YOUR TASK
For the records below, copy exactly the span that begins at the line containing "This screenshot has height=428, width=1000." and stops after the line containing "Switch to the Home tab", minus any pictures.

MATERIAL FOR THIS EXERCISE
· · ·

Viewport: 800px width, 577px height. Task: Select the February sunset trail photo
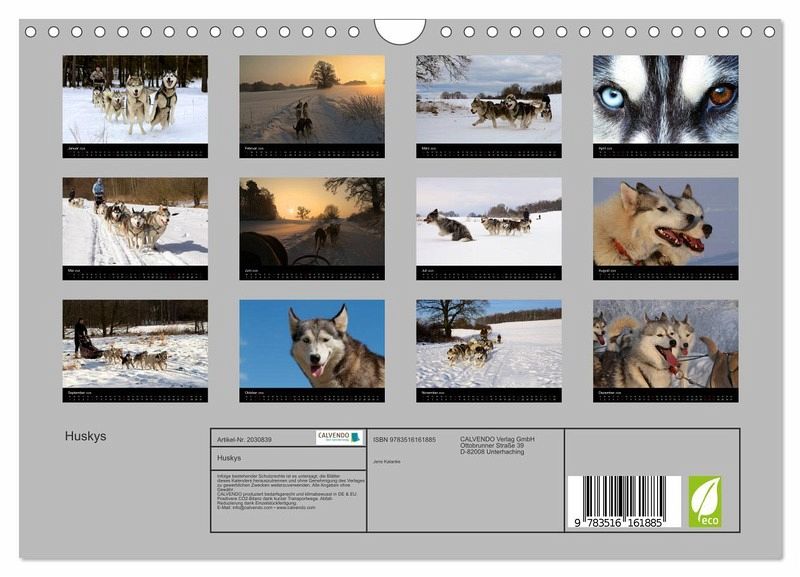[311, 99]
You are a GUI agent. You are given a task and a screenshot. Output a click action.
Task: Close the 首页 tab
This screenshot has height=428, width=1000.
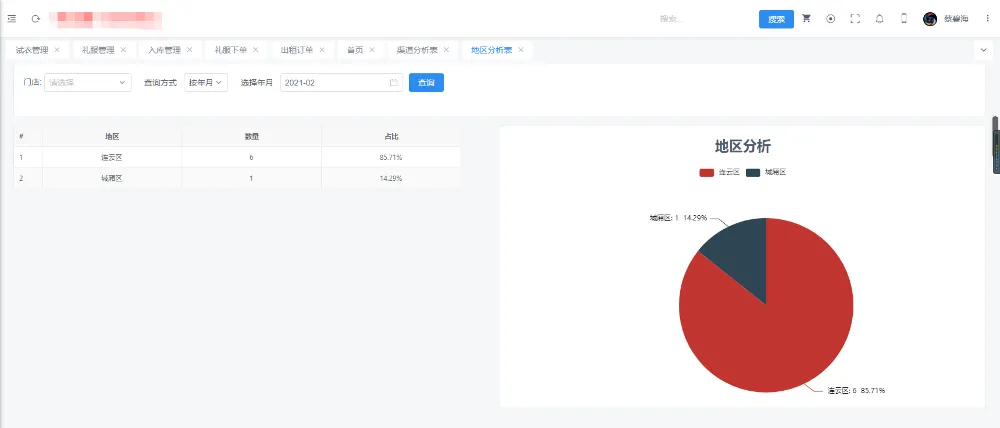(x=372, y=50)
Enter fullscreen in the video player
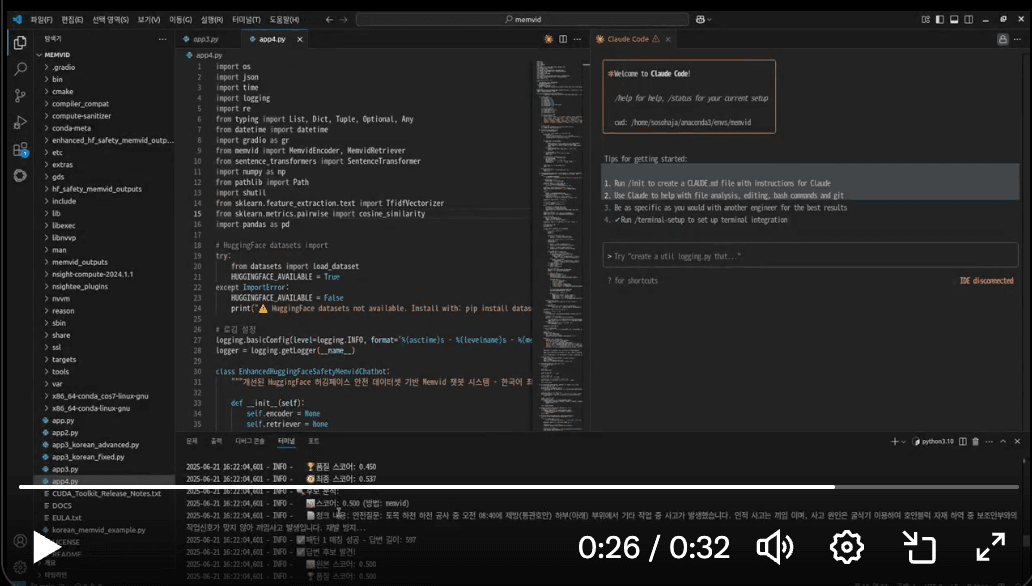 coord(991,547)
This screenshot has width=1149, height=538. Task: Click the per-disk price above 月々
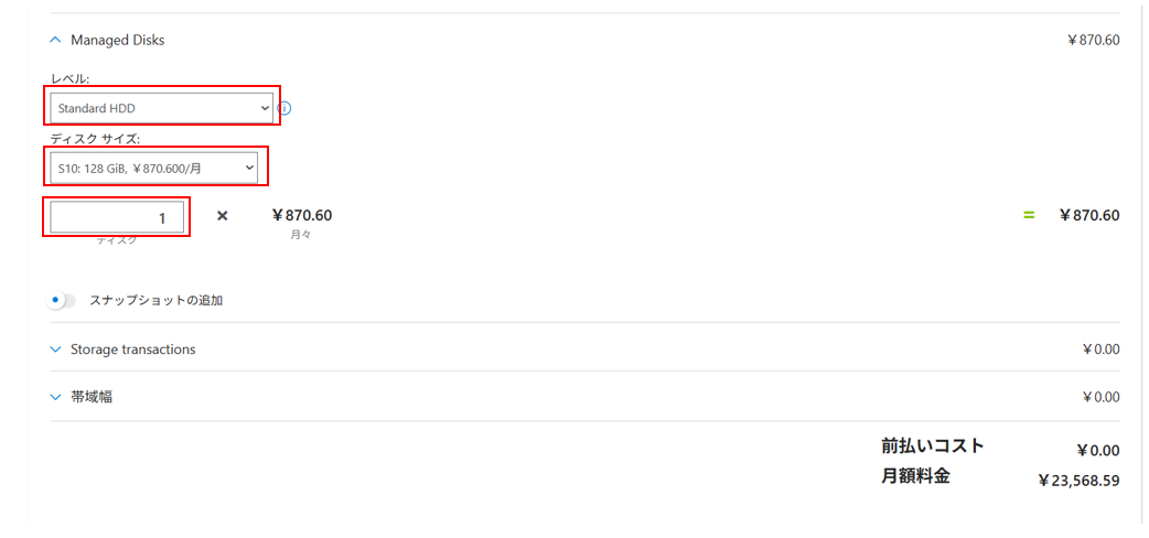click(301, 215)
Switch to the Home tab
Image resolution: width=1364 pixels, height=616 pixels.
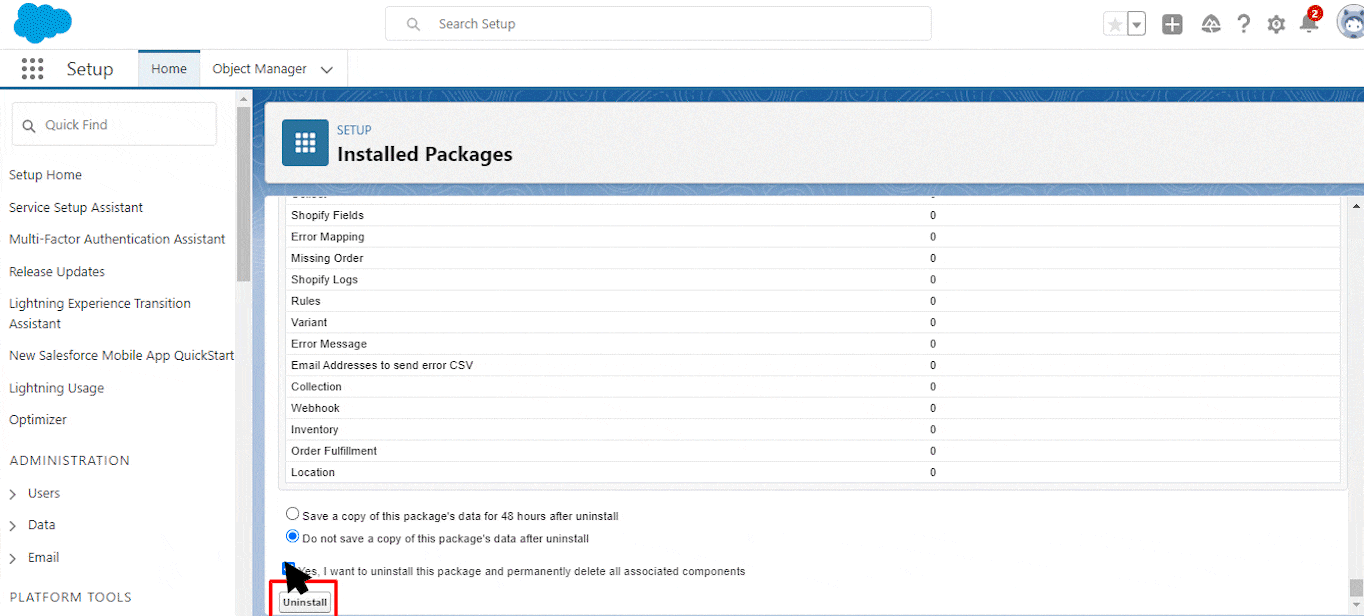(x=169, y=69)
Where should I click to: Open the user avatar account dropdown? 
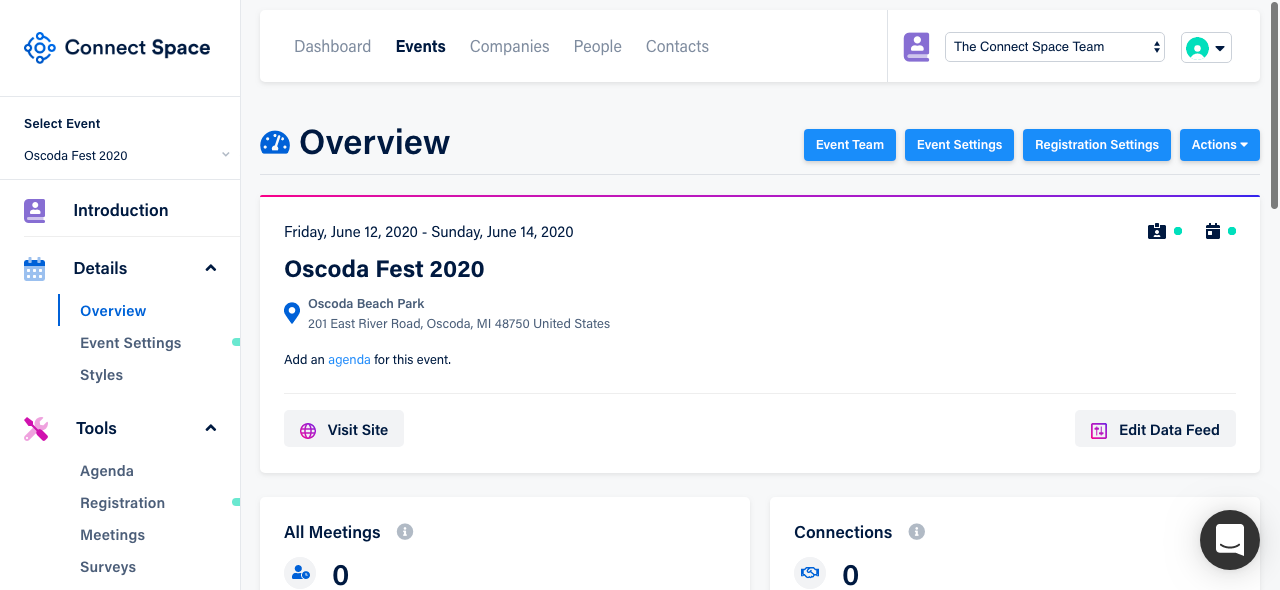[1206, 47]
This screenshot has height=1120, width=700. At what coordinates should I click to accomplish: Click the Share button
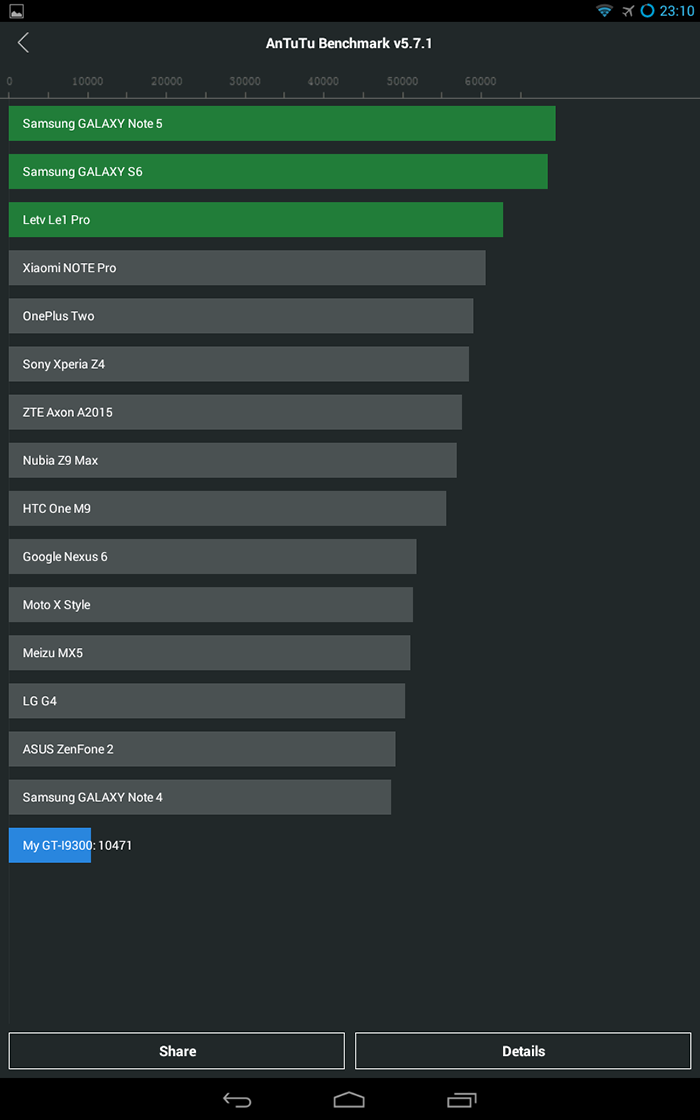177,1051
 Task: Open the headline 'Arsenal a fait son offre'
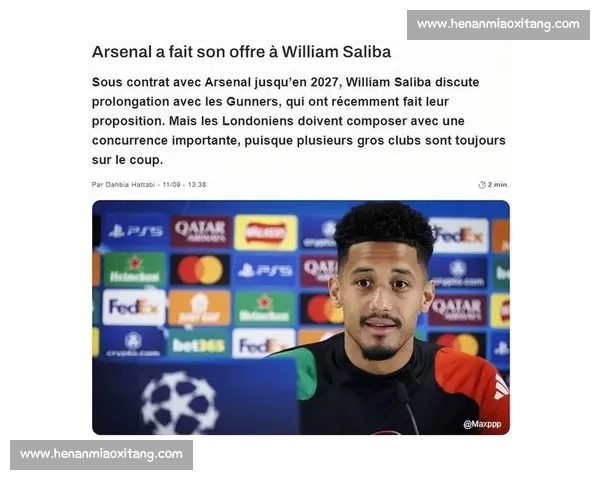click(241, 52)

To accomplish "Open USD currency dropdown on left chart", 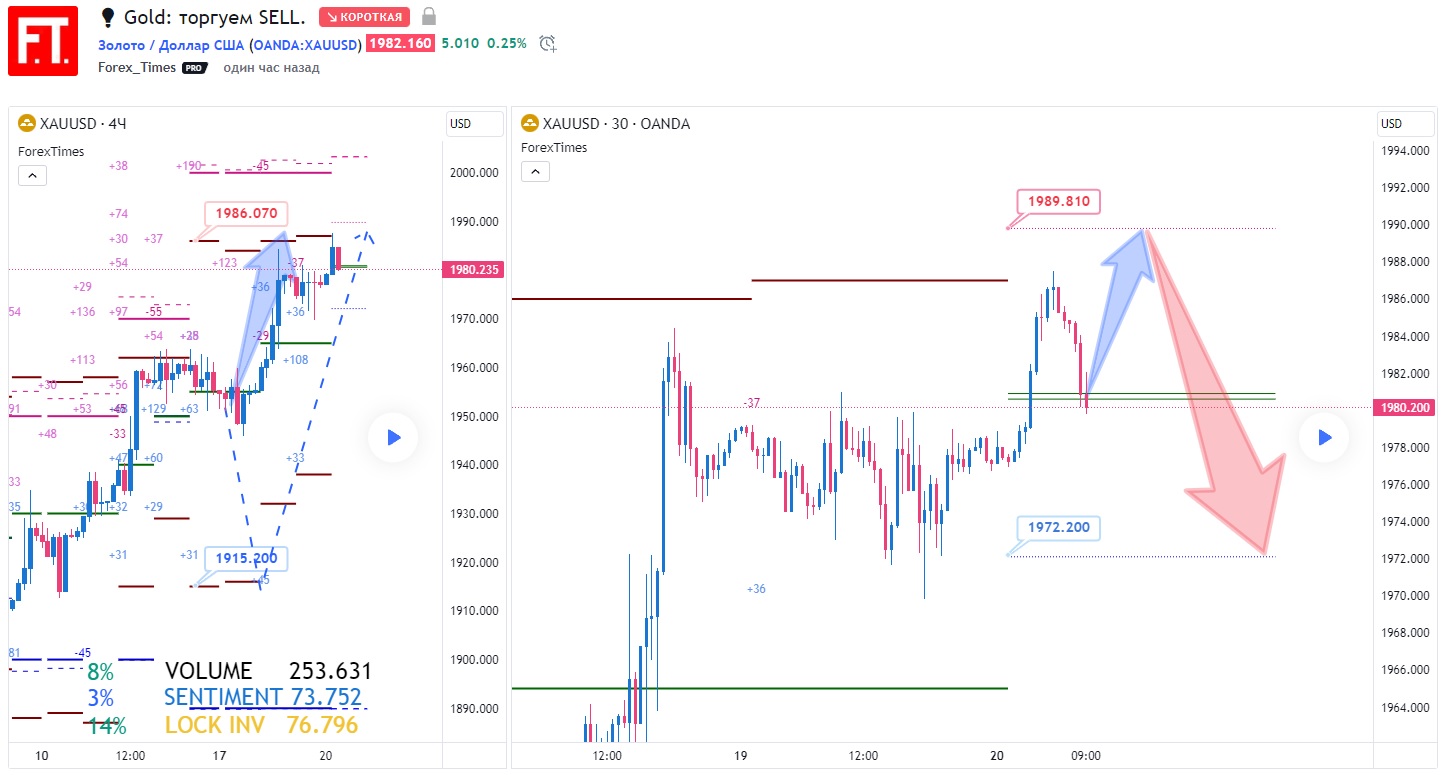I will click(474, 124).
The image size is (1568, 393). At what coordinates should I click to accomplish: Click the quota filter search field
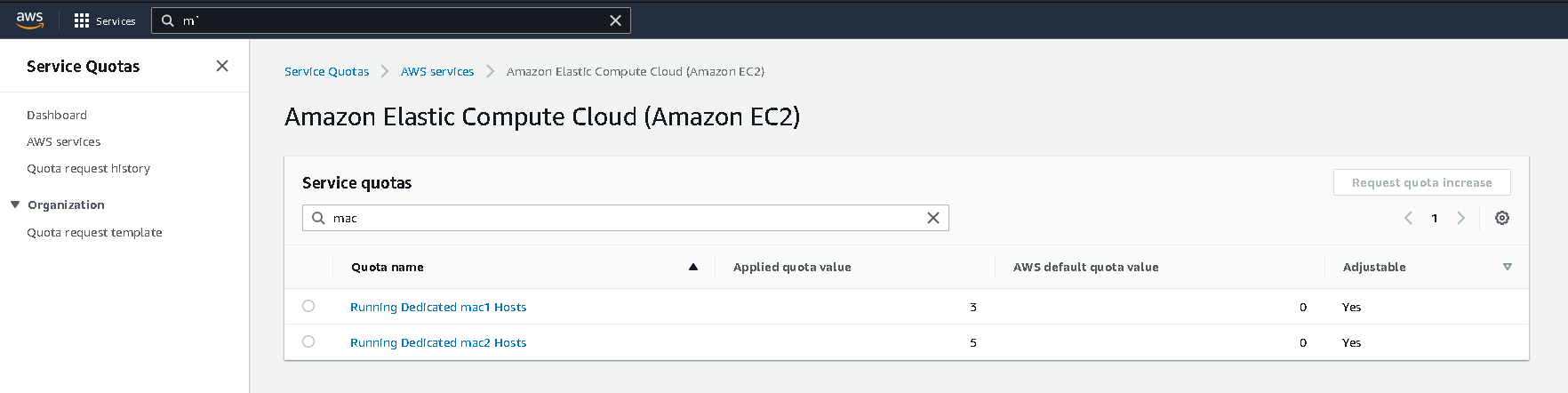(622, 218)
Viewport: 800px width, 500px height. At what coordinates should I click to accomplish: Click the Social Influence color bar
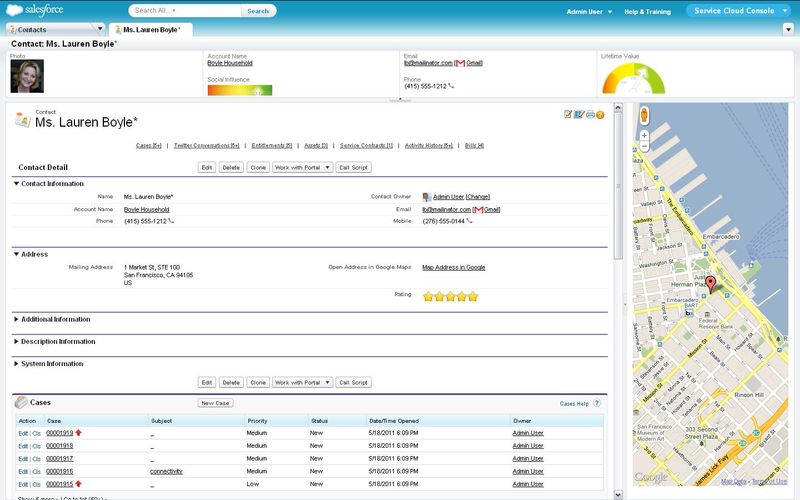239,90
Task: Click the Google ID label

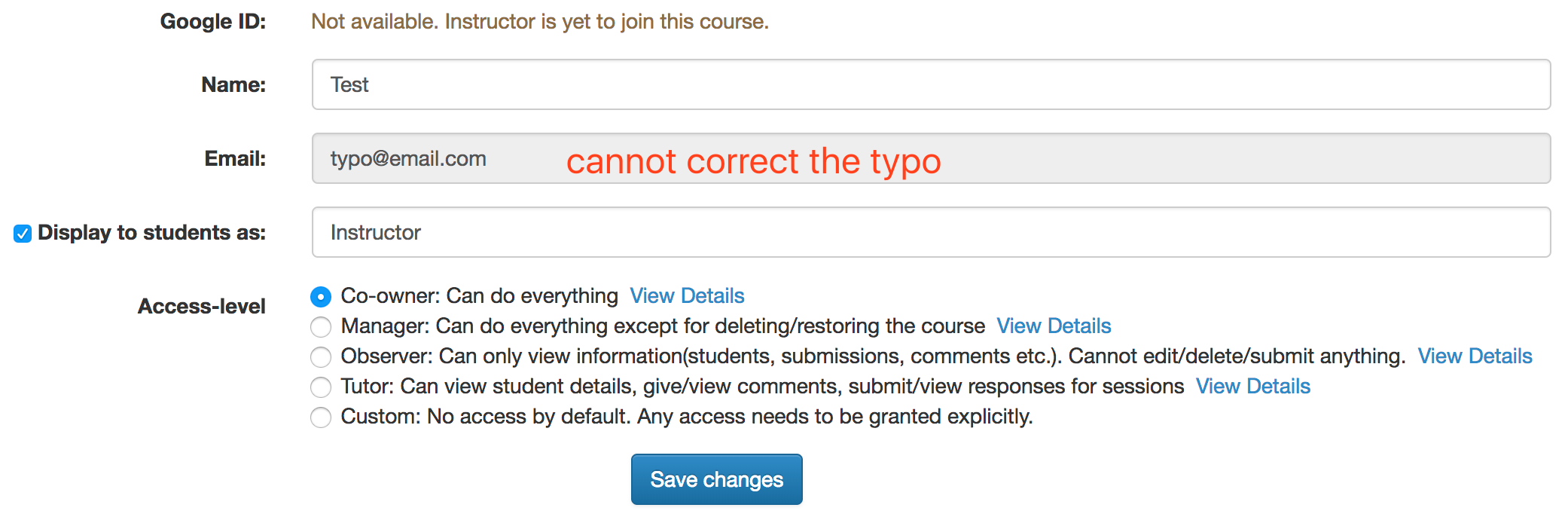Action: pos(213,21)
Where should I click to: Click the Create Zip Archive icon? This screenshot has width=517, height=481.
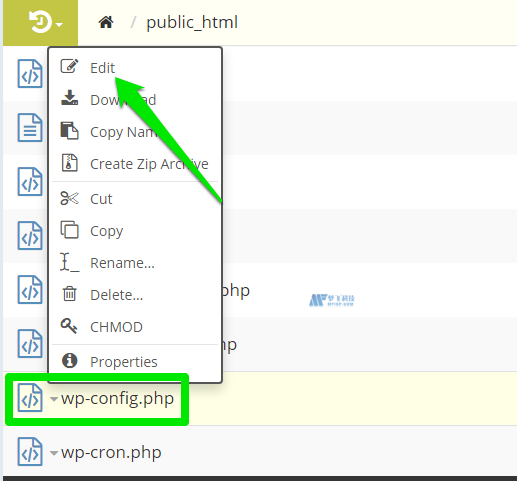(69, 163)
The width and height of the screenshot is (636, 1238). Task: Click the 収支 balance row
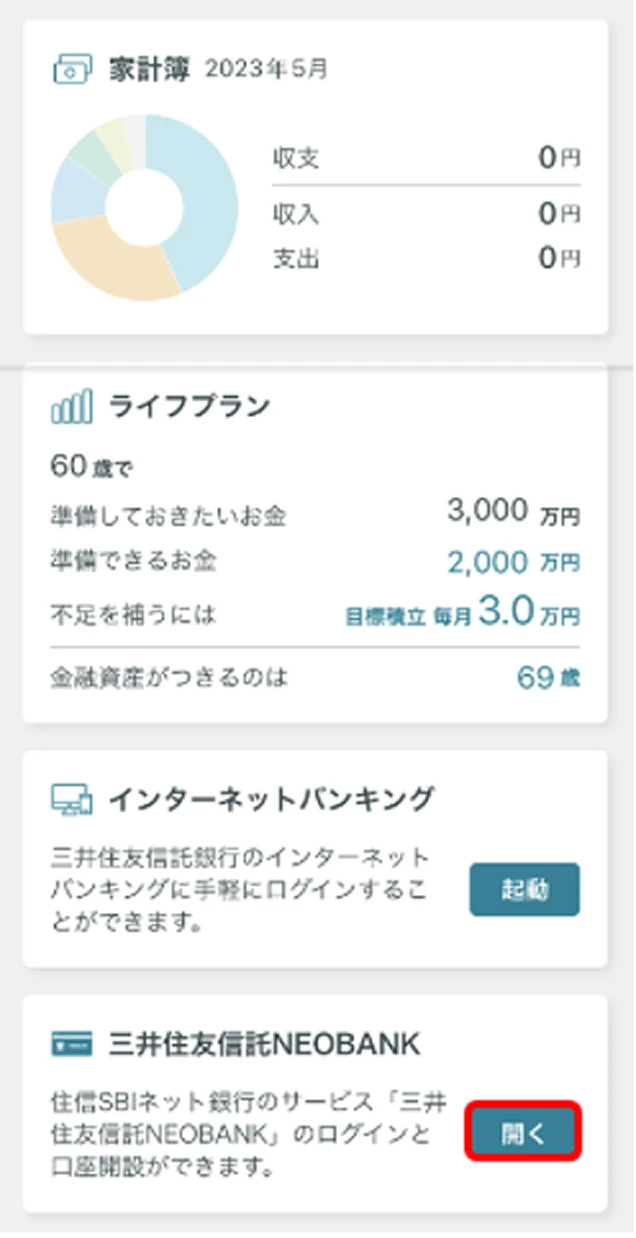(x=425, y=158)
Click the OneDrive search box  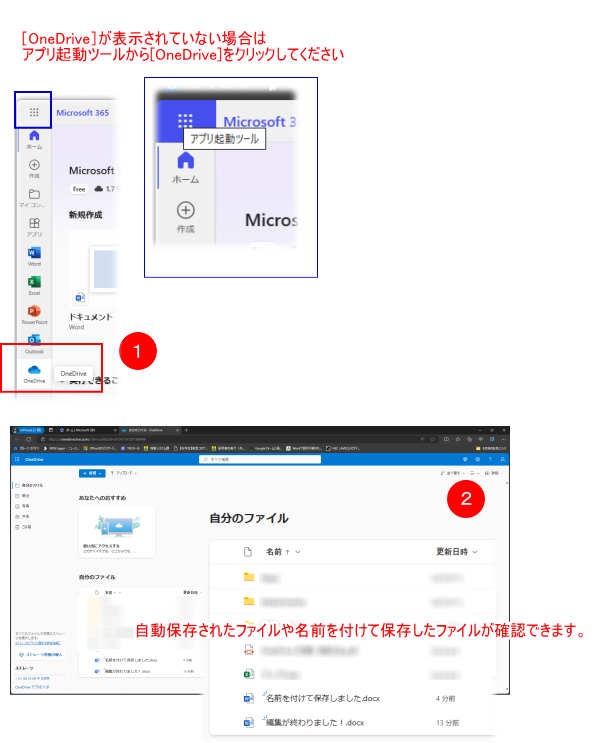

· · ·

THE COMPLETED TASK
This screenshot has height=428, width=1000.
(x=372, y=50)
Enter fullscreen in the video player
 coord(991,547)
This screenshot has width=1149, height=538. Task: Click the per-disk price above 月々
click(301, 215)
Switch to the Home tab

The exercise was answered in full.